The risks from untreated high blood pressure at even mildly elevated levels are well documented in quantitative terms. American insurance companies have since the interwar years required a blood pressure reading from their prospective clients, and figures derived from their analysis of mortality rates according to initial blood pressure, based on a single reading, are shown in Table 1 (Society of Actuaries 1959).
These figures from the ‘Build and Blood Pressure’ study show that male mortality ratios (i.e. the ratio of actual mortality over the expected mortality for a healthy man) increase with each step upwards in both systolic and diastolic pressure. Table 1 (b) shows that for men an initial pressure of 162/100 Hg mm (which would not be considered seriously elevated by many clinicians) was associated with an expectation of death over the period of study about four times as high as that associated with an initial pressure of 120/80 Hg mm (i.e. a mortality ratio of 300 as opposed to 80).
Another perhaps clearer way of expressing hypertensives’ excess risk of mortality is by analysis of life expectation. Figure 1 gives data from the experience of 26 American insurance companies over the years 1935-1954. (Metropolitan Life Insurance Company, 1961). It shows that both men, and to a lesser extent women (with their lower overall mortality rates), suffer a significantly diminished expectation of life. In this experience a man aged 45 with a blood pressure of 150/100 Hg mm could expect to live 11½ years less than a similar man with a pressure of 120/80 Hg mm or below. This is despite the probability that the vast majority of those in the study were symptomless at the time of measurement.

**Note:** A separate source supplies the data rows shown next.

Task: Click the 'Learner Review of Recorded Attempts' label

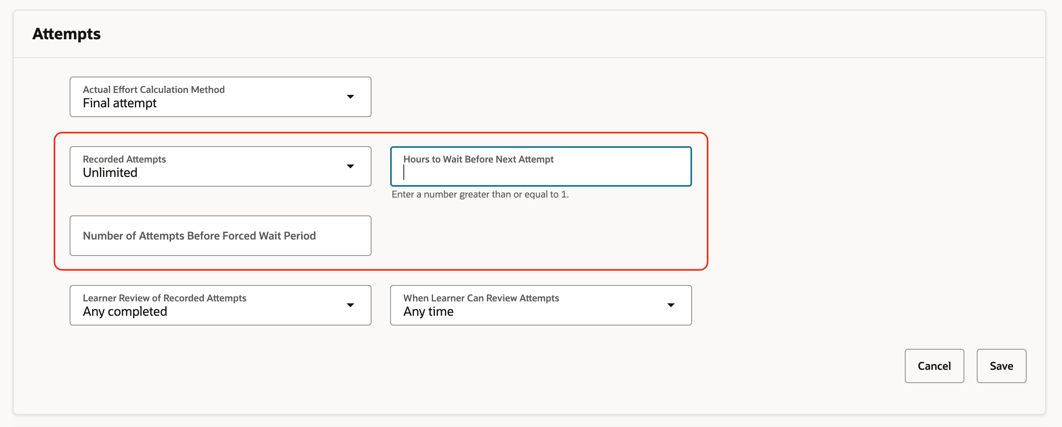Action: click(164, 298)
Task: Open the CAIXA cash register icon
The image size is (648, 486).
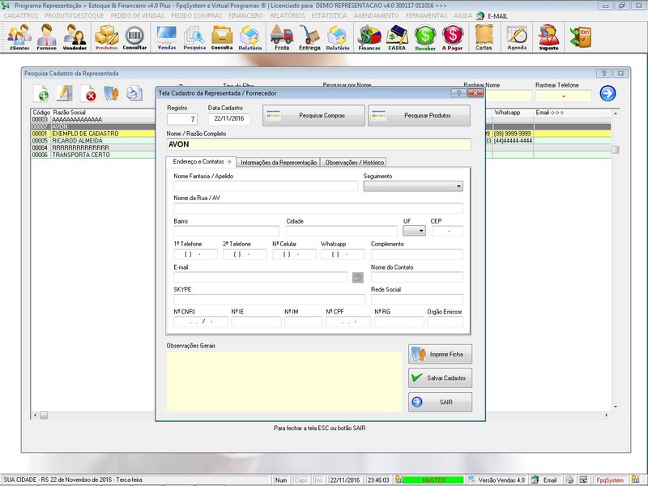Action: (x=397, y=37)
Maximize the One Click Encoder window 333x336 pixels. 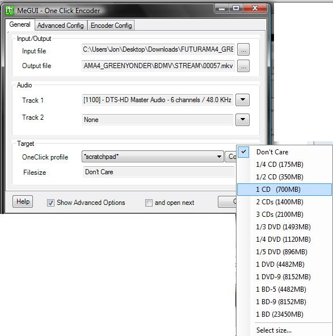[x=236, y=8]
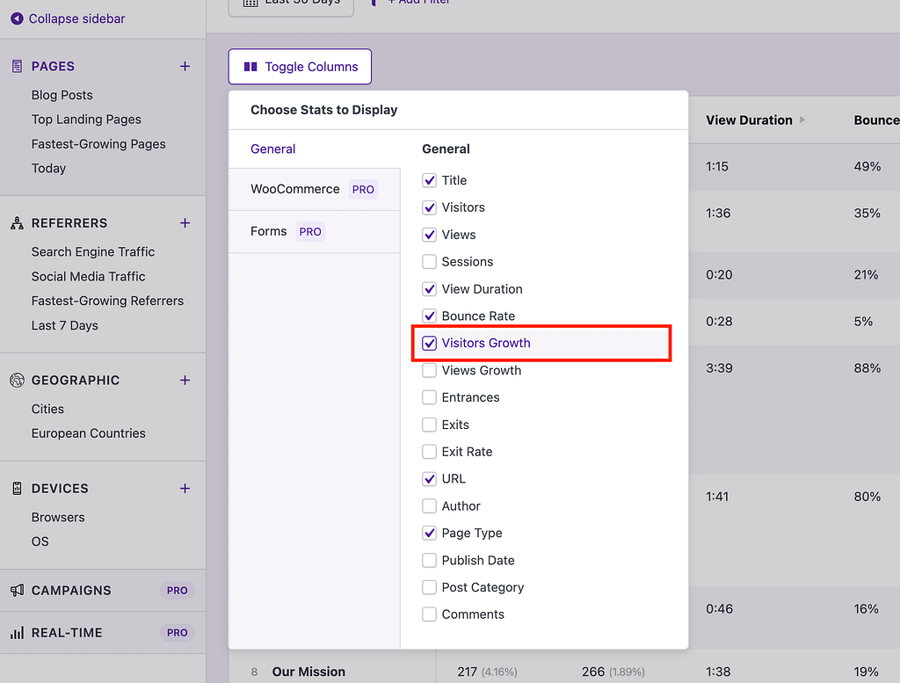Click the Collapse sidebar arrow icon

(17, 18)
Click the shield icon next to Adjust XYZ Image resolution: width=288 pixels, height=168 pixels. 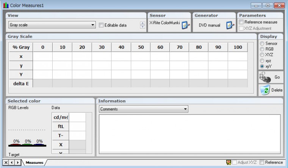229,163
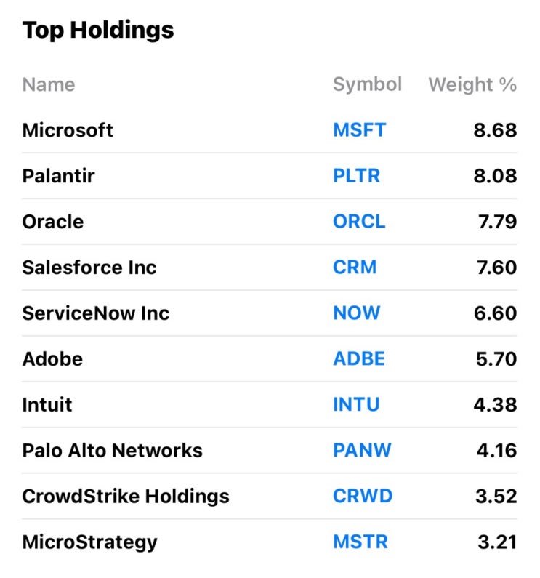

The excess mortality does not, of course, all come at the end of an otherwise ‘normal life’. The marked reduction in average life expectancy is caused by a relatively small but significant number of early deaths, mainly from heart disease and to a lesser extent from stroke. Hence it cannot be argued that mildly elevated blood pressure merely reduces a person’s expectation of prolonged retirement (which might not matter). What it does is to increase his chances of dying at a relatively early age. That is the reason why there has been recent concern about whether reducing a mildly elevated blood pressure also reduces the risk of early mortality. It is that question with which this Briefing is concerned.